Ein vergammelter Sonntag fing so schön an, mit lange Ausschlafen, noch dreimal rumdrehen, mittags gemütlich spätstücken, mit dem alten Kumpel chatten, Rekordzeit im SuDoKu aufstellen, hach! Dann schrie mich irgendwann nachmittags mein Schrittzähler an:
"Erst 378 Schritte! Sach mal, bist du bekloppt?
Gleich wird's dunkel. Sofort auf an die frische Luft!"
Da ich heute nicht wieder die Hausstrecke gehen wollte, setzte ich mich ins Auto und fuhr in Richtung meiner alten Heimat. Wer hat Lust, mit zu spazieren? Kumpel 1 liegt flach. Freundin ist woanders unterwegs. Kumpel 2 reagiert nicht auf meine WhatsApp. Dann kam mir eine meiner vielen blendenden Ideen 😎: Ab in die Vergangenheit! In ein Viertel, das früher mehrfach meine Heimat gewesen war, in meinen besten Zeiten *hüstel* sozusagen.
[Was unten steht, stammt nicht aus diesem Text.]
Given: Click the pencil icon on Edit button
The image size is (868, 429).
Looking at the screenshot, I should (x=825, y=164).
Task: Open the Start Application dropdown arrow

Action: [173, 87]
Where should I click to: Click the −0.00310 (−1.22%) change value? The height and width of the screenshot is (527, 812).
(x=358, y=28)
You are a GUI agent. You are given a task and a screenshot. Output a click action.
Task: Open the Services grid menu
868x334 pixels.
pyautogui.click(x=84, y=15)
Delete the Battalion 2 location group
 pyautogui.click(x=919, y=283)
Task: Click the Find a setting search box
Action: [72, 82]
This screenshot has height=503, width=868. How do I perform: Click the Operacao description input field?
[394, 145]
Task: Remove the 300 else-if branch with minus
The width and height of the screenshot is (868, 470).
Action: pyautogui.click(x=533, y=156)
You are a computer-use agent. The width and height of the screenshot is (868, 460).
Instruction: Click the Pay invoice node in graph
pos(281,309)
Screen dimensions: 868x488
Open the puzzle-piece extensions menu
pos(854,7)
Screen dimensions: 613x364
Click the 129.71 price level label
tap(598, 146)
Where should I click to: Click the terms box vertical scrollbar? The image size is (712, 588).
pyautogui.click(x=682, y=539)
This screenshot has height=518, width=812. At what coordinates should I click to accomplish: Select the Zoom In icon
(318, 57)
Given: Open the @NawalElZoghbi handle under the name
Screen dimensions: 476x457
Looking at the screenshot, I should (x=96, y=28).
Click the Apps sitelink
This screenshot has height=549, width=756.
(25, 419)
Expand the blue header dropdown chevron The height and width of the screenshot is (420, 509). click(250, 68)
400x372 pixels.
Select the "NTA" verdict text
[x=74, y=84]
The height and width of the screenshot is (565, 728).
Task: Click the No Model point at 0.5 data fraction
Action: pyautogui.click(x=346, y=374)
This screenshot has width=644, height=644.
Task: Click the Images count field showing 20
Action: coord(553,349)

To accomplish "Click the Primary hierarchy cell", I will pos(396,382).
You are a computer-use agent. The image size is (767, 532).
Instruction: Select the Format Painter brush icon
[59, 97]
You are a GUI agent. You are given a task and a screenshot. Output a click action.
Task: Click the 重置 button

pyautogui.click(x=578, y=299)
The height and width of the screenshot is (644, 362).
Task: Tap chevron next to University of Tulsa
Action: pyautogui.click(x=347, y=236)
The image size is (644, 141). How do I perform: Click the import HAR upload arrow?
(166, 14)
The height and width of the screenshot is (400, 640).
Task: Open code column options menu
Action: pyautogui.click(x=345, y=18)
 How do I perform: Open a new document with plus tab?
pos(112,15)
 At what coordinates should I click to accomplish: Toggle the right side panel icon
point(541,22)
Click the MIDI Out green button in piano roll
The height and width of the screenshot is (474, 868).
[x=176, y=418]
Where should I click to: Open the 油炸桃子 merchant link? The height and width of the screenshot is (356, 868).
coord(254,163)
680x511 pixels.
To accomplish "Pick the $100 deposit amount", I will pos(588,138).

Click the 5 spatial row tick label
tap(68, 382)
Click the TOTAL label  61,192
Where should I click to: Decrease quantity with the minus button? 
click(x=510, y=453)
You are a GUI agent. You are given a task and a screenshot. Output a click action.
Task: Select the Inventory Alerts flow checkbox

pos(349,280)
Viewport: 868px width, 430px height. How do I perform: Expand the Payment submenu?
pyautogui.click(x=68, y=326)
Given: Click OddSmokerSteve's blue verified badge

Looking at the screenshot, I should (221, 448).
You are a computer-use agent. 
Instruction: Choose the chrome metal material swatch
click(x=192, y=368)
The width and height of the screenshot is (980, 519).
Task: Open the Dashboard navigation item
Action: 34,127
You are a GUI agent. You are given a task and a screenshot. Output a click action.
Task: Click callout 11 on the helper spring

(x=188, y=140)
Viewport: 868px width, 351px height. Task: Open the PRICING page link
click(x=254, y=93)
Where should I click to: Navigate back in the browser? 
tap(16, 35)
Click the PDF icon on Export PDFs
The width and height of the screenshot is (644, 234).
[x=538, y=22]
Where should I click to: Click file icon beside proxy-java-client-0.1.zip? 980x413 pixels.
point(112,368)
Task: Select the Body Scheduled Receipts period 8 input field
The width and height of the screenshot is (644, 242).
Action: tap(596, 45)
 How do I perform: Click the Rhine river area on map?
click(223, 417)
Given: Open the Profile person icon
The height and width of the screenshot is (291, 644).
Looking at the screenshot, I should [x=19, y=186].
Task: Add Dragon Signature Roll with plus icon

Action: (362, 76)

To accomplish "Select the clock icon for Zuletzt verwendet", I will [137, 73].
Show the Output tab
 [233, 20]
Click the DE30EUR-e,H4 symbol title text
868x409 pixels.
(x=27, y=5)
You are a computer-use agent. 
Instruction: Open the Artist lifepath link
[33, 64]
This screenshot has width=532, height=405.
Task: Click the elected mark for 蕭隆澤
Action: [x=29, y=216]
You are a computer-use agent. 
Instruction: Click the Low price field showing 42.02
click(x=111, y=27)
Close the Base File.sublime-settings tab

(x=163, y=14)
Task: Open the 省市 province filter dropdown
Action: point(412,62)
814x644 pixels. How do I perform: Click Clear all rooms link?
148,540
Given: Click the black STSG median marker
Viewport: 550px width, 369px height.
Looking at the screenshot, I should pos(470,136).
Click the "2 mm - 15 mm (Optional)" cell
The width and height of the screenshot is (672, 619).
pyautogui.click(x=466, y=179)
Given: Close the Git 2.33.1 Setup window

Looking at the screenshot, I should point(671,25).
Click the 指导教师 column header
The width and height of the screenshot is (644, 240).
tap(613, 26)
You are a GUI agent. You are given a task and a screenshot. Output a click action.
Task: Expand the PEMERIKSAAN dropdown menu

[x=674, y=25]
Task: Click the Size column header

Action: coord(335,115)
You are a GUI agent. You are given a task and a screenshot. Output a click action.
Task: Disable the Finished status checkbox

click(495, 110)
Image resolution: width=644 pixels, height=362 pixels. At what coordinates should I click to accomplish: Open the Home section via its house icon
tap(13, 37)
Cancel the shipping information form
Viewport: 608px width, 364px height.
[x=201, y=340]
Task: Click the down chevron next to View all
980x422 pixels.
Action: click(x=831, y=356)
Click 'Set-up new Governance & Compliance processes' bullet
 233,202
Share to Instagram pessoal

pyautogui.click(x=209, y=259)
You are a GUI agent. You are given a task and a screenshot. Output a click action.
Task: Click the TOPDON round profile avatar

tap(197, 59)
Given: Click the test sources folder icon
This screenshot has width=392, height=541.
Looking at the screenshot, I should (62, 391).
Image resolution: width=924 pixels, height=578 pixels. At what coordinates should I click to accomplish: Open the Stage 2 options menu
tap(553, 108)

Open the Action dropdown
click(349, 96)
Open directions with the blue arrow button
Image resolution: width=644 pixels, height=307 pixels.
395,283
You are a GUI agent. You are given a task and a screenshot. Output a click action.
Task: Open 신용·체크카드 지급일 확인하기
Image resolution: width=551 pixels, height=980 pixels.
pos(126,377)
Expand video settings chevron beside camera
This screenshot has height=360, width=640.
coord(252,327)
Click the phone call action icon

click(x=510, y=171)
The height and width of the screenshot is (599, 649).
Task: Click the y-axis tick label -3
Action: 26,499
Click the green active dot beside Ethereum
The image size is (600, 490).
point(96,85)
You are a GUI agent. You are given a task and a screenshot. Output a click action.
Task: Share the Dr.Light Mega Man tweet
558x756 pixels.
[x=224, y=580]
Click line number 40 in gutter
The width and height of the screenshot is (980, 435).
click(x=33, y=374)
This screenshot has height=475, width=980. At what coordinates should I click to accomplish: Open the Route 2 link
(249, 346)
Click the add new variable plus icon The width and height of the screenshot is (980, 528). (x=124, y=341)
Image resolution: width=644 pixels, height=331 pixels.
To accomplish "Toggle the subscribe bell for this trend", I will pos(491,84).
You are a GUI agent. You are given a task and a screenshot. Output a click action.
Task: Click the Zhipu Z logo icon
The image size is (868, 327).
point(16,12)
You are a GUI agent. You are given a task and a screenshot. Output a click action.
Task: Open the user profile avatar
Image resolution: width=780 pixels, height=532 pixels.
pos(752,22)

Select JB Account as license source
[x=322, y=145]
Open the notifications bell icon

Schnell das Auto unter der Brücke abgestellt, und ab zum Ufer. Wenig später blickte ich vom Deich aus in die Straße meiner allerersten eigenen Wohnung. Damals (kurz nach dem Krieg 😉) eröffneten mein besagter Kumpel 2 und ich hier unsere erste "Raus von daheim!"-WG. Und dann stand ich davor - und viele Erinnerungen kamen hoch.
Blick vom Deich |
Blick von vorne |
Die Dachfenster erinnerten mich an die Brötchentüten, die mit einer Kordel nach oben gezogen wurden, wenn einer früher raus musste (meist mein Kumpel) und dem anderen den Weg über 4 Stockwerke und zurück bis zum Bäcker ersparen wollte. Denn leider war damals kein Aufzug vorhanden. Was auch den Transport der Waschmaschine beim Einzug nicht gerade vereinfachte.
Auf dem weiteren Weg dann die alte Stammkneipe an der Ecke, die heute ganz anders aussieht als früher.
Ein bisschen wehmütig dachte ich, dass die Biermarke Fohr Pils, die damals groß daran prangte, als Name völlig ausgereicht hatte, warum muss man daraus eine Balduinstube machen? Für uns hieß das eh nur "beim Siggi".
Weiter ging es zu den Wohnung Nr. 2 und 3, zwischen denen genau genommen 5,5 Jahre mit 4 anderen Wohnungen und 2 Notunterkünften lagen.
Wohnung Nr. 2 war nur ein großes Appartement in einem alten Herrenhaus, das der ortsansässigen Brauerei gehörte. Passte irgendwie. Auch hier war es eine wilde Zeit, an die ich zurückdenken musste.
Aus den beiden Fenstern ein Blick über den Fluss direkt auf die Altstadt. Passte auch. Aus dem zweiten Fenster von rechts im Erdgeschoss wurde manch eine Flasche Gerstensaft hinaus auf die Straße gereicht.
Ich sah sie wieder vor mir, die bunte Hausgemeinschaft aus dem Haus der Gestrandeten und Karin, die nette Hausverwalterin, zu der ich heute wieder Kontakt habe.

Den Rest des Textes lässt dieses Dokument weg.